미생물을 이용한 악티놀의 제조방법{MICROBIAL PRODUCTION OF ACTINOL}
본 발명은 미생물을 이용한, (6R)-2,2,6-트리메틸사이클로헥산디온(이후 레보디온으로서 지칭됨)으로부터 (4R,6R)-4-하이드록시-2,2,6-트리메틸사이클로헥사논(이후 악티놀로서 지칭됨)을 제조하는 방법에 관한 것이다. 악티놀은 제아크산틴과 같은 카로테노이드의 합성에 유용하다. 보다 특별하게, 본 발명은 레보디온의 C-4 위치에서 카보닐 그룹을 선택적으로 비대칭으로 환원시킬 수 있는 특정한 미생물을 사용하여 악티놀의 미생물을 이용한 제조 방법에 관한 것이다.
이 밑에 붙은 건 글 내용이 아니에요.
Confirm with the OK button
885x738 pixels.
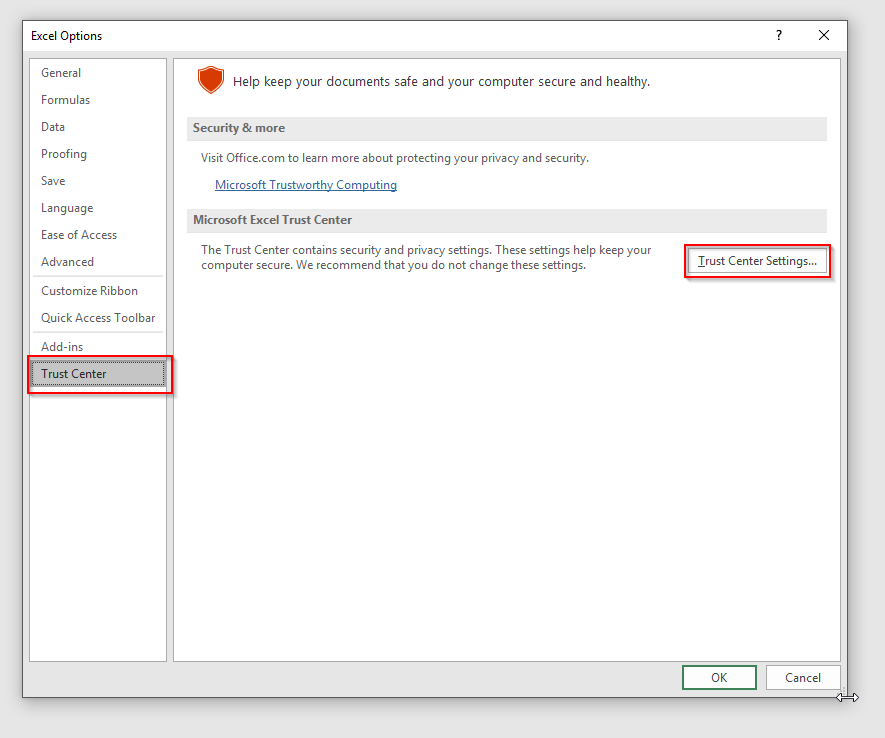tap(719, 677)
종래, 악티놀은 악티놀의 구조이성질체 혼합물의 광학 분리에 의해 제조되어 왔다. 그러나, 이런 방법은 금속 촉매에 의한 레보디온의 수소화 및 말레산 무수물과 같은 분할제로의 화학적 수단에 의한 후속적인 광학 분리를 필요로 한다[참조: T. Ohashi et al., the proceedings of the symposium "Molecular Chirality 1996" held on May 30 and 31, 1996 in Tokyo, Japan, Pages 47 to 50, "Practical Syntheses using Biocatalysts"]. 따라서, 이 방법은 산업적인 목적을 위해 경제적으로 실행될 수 없다.
자체로 레보디온으로부터 악티놀의 효소를 이용한 제조방법은 공지되어 있다. 예를 들면, 바실루스 써모필루스(Bacillus thermophilus)는 라세미 디하이드로옥소이소포론을 4-하이드록시-2,2,6-트리메틸사이크로헥사논의 4종의 이성질체, 즉 시스-(4R,6S)-, 시스-(4R,6R)-, 트란스-(4R,6R)- 및 트란스-(4S,6S)-이성질체로 전환시킬 수 있다. 이러한 이성질체가 생성되는 정량비는 68:25:5:2이다[참조: J. Biotechnol., 9(2), 117-128, 1989]. 따라서, (4R,6R)-이성질체인 악티놀은 총 이성질체의 단지 5 %이고, 이 방법은 또한 산업적인 목적을 위해 경제적으로 실행될 수 없다.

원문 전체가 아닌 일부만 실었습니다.